Objective 1 ->
Please write out the passage from the abstract on IMU motion tracking, starting with "Publikation" and going on through "Basel, Schweiz, 6/2017.".
Objective 2 ->
In the abstract on IMU motion tracking, what system was treated as ground truth for comparing the IMU-based estimates?

Publikation

Survey of Motion Tracking Methods Based on Inertial Sensors: A Focus on Upper Limb Human Motion

Alessandro Filippeschi; Norbert Schmitz; Markus Miezal; Gabriele Bleser-Taetz; Emanuele Ruffaldi; Didier Stricker

In: Giancarlo Fortino; Hassan Ghasemzadeh; Wenfeng Li; Yin Zhang; Luca Benini (Hrsg.). Sensors - Open Access Journal (Sensors), Vol. 17, No. 6, Pages 1-40, MDPI AG, Basel, Schweiz, 6/2017.

Zusammenfassung

Motion tracking based on commercial inertial measurements units (IMUs) has been widely studied in the latter years as it is a cost-effective enabling technology for those applications in which motion tracking based on optical technologies is unsuitable. This measurement method has a high impact in human performance assessment and human-robot interaction. IMU motion tracking systems are indeed self-contained and wearable, allowing for long-lasting tracking of the user motion in situated environments. After a survey on IMU-based human tracking, five techniques for motion reconstruction were selected and compared to reconstruct a human arm motion. IMU based estimation was matched against motion tracking based on the Vicon marker-based motion tracking system considered as ground truth. Results show that all but one of the selected models perform similarly (about 35 mm average position estimation error).

[Collected data]
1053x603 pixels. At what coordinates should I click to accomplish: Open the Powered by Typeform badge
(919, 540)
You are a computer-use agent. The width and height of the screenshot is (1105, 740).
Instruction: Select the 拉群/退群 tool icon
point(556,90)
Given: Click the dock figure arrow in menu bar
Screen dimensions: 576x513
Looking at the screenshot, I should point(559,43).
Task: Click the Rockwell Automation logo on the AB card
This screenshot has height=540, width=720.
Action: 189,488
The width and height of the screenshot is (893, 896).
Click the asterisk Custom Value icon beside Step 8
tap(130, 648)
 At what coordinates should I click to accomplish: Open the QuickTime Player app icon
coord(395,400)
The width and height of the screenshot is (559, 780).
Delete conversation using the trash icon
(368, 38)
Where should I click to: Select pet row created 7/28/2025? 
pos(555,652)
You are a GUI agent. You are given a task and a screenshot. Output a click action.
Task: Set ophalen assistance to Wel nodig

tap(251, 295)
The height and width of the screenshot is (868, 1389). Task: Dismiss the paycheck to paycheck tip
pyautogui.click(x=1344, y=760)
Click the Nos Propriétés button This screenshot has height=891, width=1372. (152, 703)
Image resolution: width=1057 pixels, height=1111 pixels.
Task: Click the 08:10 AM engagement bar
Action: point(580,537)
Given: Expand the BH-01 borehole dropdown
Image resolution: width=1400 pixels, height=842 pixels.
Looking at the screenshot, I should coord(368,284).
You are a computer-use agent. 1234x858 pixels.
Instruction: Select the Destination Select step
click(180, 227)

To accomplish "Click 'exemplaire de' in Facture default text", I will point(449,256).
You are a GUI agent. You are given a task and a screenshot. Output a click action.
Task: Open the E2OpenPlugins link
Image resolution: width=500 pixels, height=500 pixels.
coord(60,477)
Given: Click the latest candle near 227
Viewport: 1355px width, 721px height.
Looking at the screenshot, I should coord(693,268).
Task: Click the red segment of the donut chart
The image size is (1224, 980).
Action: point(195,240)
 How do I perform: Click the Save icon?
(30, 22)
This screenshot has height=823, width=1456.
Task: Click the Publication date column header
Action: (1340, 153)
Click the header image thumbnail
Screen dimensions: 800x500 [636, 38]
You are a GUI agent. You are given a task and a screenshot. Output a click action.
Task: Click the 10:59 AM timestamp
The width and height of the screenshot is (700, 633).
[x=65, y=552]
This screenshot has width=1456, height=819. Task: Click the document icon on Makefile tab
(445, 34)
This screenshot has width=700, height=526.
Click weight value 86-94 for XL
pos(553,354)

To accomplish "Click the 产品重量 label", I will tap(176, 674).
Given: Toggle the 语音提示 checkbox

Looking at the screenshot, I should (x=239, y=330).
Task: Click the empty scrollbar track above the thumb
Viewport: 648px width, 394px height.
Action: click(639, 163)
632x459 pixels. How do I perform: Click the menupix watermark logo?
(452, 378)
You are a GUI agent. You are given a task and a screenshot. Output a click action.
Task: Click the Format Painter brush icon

Right answer 1 ->
Publikation

Survey of Motion Tracking Methods Based on Inertial Sensors: A Focus on Upper Limb Human Motion

Alessandro Filippeschi; Norbert Schmitz; Markus Miezal; Gabriele Bleser-Taetz; Emanuele Ruffaldi; Didier Stricker

In: Giancarlo Fortino; Hassan Ghasemzadeh; Wenfeng Li; Yin Zhang; Luca Benini (Hrsg.). Sensors - Open Access Journal (Sensors), Vol. 17, No. 6, Pages 1-40, MDPI AG, Basel, Schweiz, 6/2017.

Right answer 2 ->
The Vicon marker-based motion tracking system.